While the intention of BBFC certificates may be to primly prescribe a minimum viewing age, they also often function as a guide to the ideal age to see the film in question. That’s very much true of GoldenEye, which was the first Bond film to make use of the 12 certificate. While, to fully grown Bond fans, this may have signalled a toning down of the franchise (the previous entry, Licence To Kill, was a 15), to us 12-year-olds it meant something sophisticated and grownup had been created specially for us – like when the drinks industry invented alcopops. And I was only just 12, only just allowed to see something so hard and cool and dangerous, so I was desperately excited while trying hard to pretend it wasn’t a huge deal, like all cool people.
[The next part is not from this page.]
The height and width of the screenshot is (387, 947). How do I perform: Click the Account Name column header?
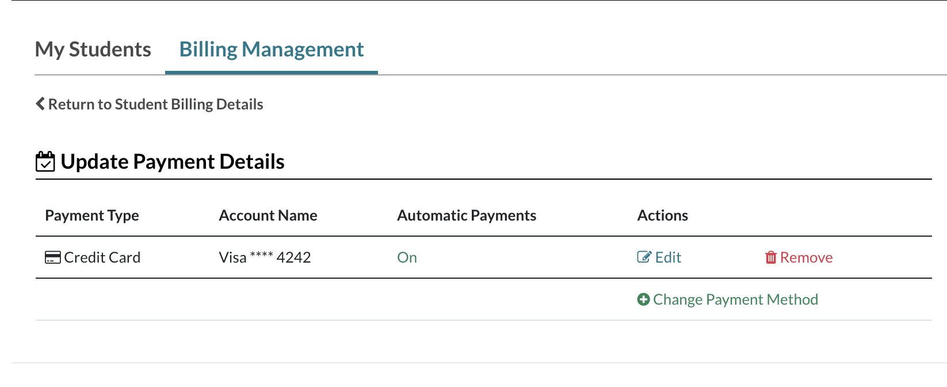(268, 215)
 Cool and dangerous … Pierce Brosnan. Photograph: Moviestore/Rex/Shutterstock

And boy, did GoldenEye deliver. From the opening action sequence with Bond diving off the massive Contra dam, to Sharpe from ITV (Sean Bean) getting killed in the line of duty (or was he?), to the first heady thrums of Tina Turner’s still unbeatable Bond number, I was hooked. Even the opening credits were insane: a Hugh Hefner fugue state in which ladies open their mouths and guns come out. Are the guns sexy? Are the ladies sexy? What is going on?! I wasn’t sure, but I was riveted.


I rewatched GoldenEye a few weeks ago, chatting all the while with a group of friends over WhatsApp. It was the first full week of lockdown and we figured it’d be a fun watch. It was, although there was also a fair bit of tedious exposition and some fun but unnecessary padding with Robbie Coltrane and an American guy. In my mind’s GoldenEye, the film is nothing but suspenseful set-pieces and drama, and, of course, that big, man-crushing crush. But isn’t that always the way when you look back at being 12? Nobody remembers the tedious exposition and unnecessary padding; when you look back it’s all suspenseful set-pieces and drama. And of course, the crushes.